Olhei nos olhos dele e entendi. Gaguejei:
– Sup... Sssssup... Suppository?
Ele baixou a cabeça:
– Yes. Tudo bem?
E me mostrou um supositório do tamanho de uma banana nanica.
Não sei o que foi que fiz, sinceramente, para passar por tamanhas provações.
Os médicos, em geral, não ganham “por empreitada” como no Brasil. Eles recebem salário do hospital. Então, pouco importa se o paciente é do SUS, do plano de saúde privado, se está pagando com dinheiro próprio ou se nem pagou. A relação comercial é com o hospital, não com o médico. Os pacientes são todos iguais.
O que me valeu, neste tempo, foram os meus suportes. Dos amigos, alguns se oferecendo para vir para cá. Da família, sempre presente. Da RBS, que não é uma empresa, é uma mãe. Vários chefes me ligaram, todos dizendo a mesma frase: “Fica tranquilo, nós te apoiamos”. Numa hora dessas, trata-se de bem mais do que um alívio.
Bem. Depois de cinco dias sem comer nada, sem ver o sol ou o céu, voltei ao mundo exterior. Sentia-me saindo do presídio. Respirei o ar fresco da primavera bostoniana e me deu vontade de chorar. Não chorei. Estava com raiva. Estava revoltado.
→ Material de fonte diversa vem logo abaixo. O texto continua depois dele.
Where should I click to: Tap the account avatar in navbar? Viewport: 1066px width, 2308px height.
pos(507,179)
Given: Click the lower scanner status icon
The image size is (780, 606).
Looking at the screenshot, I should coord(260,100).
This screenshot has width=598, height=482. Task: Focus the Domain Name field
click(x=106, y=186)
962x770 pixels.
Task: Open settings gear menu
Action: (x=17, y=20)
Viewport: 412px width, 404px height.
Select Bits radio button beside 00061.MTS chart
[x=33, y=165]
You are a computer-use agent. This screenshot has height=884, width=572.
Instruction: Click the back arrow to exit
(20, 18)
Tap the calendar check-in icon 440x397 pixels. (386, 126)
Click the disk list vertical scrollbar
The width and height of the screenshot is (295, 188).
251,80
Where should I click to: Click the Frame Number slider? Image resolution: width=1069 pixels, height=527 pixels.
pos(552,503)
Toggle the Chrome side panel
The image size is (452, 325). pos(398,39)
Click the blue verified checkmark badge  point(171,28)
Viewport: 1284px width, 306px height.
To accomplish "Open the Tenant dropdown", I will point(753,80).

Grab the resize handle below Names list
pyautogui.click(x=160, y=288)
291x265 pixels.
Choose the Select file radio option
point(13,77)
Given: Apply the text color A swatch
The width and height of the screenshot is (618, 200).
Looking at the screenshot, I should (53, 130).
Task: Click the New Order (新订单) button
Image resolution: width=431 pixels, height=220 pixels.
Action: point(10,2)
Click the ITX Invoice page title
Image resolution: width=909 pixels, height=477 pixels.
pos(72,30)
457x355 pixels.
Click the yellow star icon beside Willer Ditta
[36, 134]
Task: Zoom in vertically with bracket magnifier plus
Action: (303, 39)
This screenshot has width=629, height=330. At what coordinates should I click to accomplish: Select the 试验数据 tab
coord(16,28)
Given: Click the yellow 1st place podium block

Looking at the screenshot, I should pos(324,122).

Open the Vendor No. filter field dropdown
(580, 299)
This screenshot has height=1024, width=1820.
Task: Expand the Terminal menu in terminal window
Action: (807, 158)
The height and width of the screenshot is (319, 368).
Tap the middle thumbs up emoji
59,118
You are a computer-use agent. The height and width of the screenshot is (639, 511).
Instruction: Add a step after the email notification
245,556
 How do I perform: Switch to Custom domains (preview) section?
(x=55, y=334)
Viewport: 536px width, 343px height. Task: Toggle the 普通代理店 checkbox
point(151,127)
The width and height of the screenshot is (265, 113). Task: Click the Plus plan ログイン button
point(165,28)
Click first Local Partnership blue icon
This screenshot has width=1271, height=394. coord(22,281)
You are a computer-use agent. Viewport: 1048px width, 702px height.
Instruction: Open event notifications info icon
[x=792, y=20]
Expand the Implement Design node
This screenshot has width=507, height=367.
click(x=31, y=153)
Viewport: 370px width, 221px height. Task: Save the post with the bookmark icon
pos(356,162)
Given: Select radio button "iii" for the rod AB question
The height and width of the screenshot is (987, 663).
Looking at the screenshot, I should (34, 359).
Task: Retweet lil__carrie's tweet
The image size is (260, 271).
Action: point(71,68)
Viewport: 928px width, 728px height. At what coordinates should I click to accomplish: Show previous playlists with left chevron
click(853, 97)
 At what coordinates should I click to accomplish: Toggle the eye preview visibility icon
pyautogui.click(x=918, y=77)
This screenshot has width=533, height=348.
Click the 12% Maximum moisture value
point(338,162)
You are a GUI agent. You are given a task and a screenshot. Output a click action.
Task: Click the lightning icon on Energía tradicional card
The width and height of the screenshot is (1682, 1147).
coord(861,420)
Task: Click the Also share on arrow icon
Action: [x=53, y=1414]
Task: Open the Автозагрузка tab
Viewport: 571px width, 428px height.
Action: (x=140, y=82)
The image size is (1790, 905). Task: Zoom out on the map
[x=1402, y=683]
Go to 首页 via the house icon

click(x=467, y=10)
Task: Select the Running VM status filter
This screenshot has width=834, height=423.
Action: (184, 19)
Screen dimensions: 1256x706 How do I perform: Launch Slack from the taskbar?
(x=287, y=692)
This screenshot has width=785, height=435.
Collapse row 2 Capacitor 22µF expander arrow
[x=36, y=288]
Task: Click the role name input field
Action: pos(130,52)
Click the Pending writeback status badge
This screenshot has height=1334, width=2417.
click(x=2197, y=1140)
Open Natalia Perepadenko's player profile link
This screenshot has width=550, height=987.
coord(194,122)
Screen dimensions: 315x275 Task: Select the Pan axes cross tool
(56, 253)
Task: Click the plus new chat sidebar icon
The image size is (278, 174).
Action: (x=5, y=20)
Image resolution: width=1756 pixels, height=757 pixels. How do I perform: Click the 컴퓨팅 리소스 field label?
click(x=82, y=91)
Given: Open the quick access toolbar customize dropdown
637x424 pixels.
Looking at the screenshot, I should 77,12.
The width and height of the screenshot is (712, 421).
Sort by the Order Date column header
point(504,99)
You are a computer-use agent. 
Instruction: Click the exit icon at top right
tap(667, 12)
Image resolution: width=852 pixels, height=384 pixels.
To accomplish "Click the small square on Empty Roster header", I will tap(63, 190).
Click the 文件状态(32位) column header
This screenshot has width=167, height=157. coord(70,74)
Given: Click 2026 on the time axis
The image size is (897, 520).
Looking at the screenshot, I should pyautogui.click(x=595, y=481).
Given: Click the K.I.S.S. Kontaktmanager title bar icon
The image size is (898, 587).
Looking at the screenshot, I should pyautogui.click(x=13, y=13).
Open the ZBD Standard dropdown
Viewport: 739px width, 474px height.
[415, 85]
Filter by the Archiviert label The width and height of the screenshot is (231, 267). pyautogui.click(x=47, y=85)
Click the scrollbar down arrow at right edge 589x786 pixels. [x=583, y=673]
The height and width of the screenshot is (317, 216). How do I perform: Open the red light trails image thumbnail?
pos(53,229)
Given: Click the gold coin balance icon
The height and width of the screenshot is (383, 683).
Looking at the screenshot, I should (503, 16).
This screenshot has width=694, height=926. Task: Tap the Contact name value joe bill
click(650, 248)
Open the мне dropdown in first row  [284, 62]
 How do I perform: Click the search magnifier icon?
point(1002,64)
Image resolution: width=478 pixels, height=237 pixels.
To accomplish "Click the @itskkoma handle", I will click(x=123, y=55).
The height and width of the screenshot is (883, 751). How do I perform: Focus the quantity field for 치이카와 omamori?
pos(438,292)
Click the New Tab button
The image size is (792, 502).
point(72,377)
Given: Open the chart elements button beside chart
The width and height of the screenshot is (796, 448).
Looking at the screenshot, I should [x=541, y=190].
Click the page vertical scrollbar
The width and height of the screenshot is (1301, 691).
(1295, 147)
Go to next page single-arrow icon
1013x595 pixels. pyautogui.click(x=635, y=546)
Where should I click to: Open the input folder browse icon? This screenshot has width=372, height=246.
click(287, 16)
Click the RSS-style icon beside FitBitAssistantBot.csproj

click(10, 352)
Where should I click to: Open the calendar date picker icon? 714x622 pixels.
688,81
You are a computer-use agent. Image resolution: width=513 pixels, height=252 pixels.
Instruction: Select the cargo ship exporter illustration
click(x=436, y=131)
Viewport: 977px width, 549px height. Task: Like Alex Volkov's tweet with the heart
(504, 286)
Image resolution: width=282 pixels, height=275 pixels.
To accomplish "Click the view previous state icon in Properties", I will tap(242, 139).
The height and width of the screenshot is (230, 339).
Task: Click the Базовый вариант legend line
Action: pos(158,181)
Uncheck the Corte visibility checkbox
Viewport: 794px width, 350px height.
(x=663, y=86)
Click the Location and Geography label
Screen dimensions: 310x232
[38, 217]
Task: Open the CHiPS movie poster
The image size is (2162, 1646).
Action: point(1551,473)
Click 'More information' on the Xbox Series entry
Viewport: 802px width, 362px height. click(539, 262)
Continuei revoltado nos dias seguintes, até que, meio vacilante, levei meu filho para brincar na praça aqui perto. Sentei-me em um banco de madeira. Olhei em volta. Olhei para cima. No carvalho plantado a quatro metros de distância, vi um esquilo entrando em sua toca no grosso galho que se espreguiçava em diagonal, na direção do céu. Fiquei observando-o. Ele sumiu no buraco e, em alguns segundos, voltou, carregando algo na boca.
Era um filhotinho. Tratava-se de uma mãe com sua cria. Com o bichinho preso nos dentes, ela caminhou pelo galho e deu um salto espetacular rumo ao caule. Escalou até um buraco mais acima, onde entrou. Esperei. Após um minuto, ela voltou, desceu pelo caule e pulou de novo até o galho. Retornou à toca antiga, entrou e saiu de lá com outro filhote. Fez isso mais uma vez. Por que estaria se mudando? Examinei as tocas e percebi que, na velha, a abertura era para cima. Na nova, para a lateral. Seria pressentimento de chuva? O dia estava tão bonito...
Aquela cena se fixou na minha mente. Voltei para casa e fiz o que havia algum tempo não fazia: um mate. Sentei-me na sacada. Notei que, ao longe, o horizonte escurecia. O tempo foi mudando. O céu escureceu. Logo, começou a chover. A esquila estava certa, pensei, enquanto voltava para a sala e fechava as janelas. Sorri, pensando nela, segura em sua toca aconchegante, com seus três filhotinhos e suas deliciosas bolotas de carvalho. Aquela ideia me fez bem. Senti que não estava mais com raiva. Não estava mais revoltado. É a vida, afinal, pensei. É a vida.